Right now I am using this, but it seems to be very slow and also prints the columns as lists. Additionally, here I am manually adding columns to my list. Is there a more efficient way using numpy and reading the columns as arrays?
If not this, I was thinking of converting it to a .txt or .csv as they are easier to read.
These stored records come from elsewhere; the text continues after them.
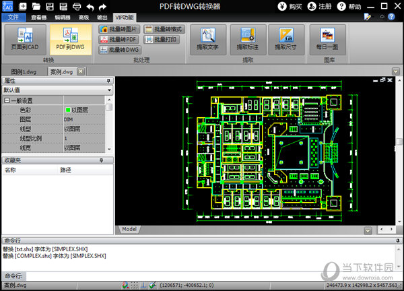The width and height of the screenshot is (404, 291).
Task: Click the 批量转图片 batch image button
Action: coord(118,30)
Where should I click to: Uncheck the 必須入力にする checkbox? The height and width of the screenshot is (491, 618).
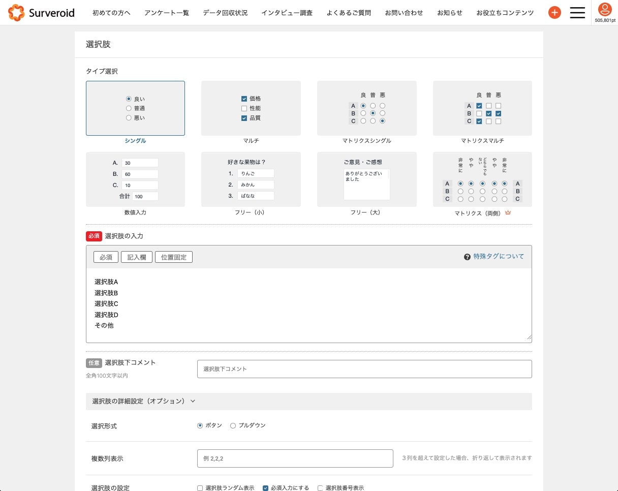pyautogui.click(x=265, y=488)
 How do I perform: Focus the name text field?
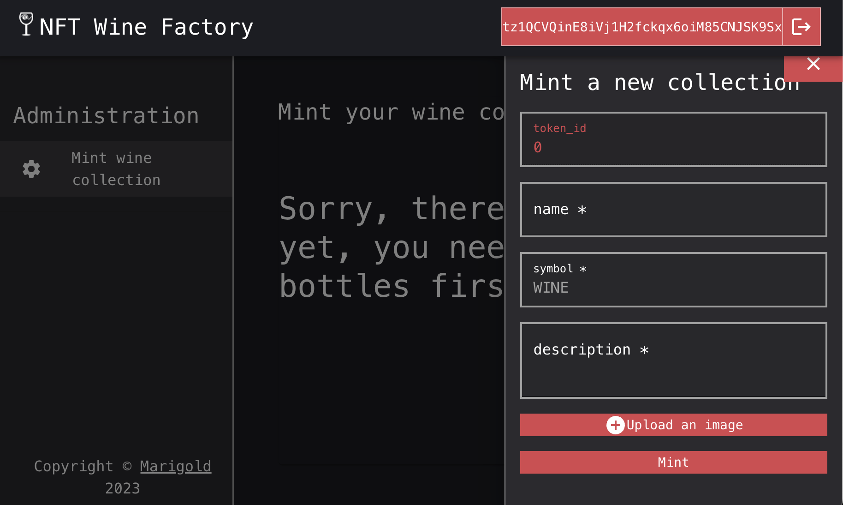point(673,210)
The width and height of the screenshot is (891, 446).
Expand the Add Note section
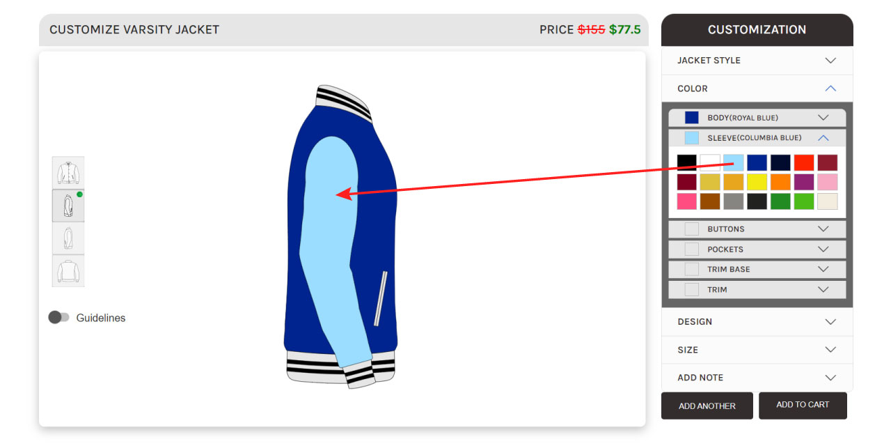pyautogui.click(x=757, y=378)
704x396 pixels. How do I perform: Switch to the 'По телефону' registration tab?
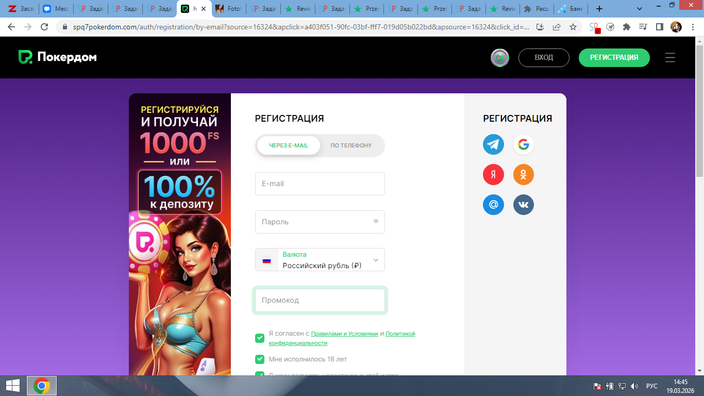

What would be the most efficient option?
Also, I have the same file in .ods and .xlsx, so using either one is fine.
import xlrd
workbook = xlrd.open_workbook("Folds5x2_pp.xlsx","rb")
sheets = workbook.sheet_names()
print sheets
required_data = []
for sheet_name in sheets:
sh = workbook.sheet_by_name(sheet_name)
for rownum in range(sh.nrows):
row_val = sh.row_values(rownum)
required_data.append((row_val[0], row_val[1]))
print required_data
Try using openpyxl
>>> from openpyxl import load_workbook
>>> wb = load_workbook('Folds5x2_pp.xlsx', read_only=True)
>>> print wb.sheetnames
['Sheet1', 'Sheet2', 'Sheet3']
>>> ws = wb.get_sheet_by_name('Sheet1')
>>> cols = 0 # column index
>>> x2 = np.array([r[cols].value for r in ws.iter_rows()])
or you can try pandas to_records
import pandas as pd;
df = pd.read_excel('Folds5x2_pp.xlsx');
x2 = df.to_records()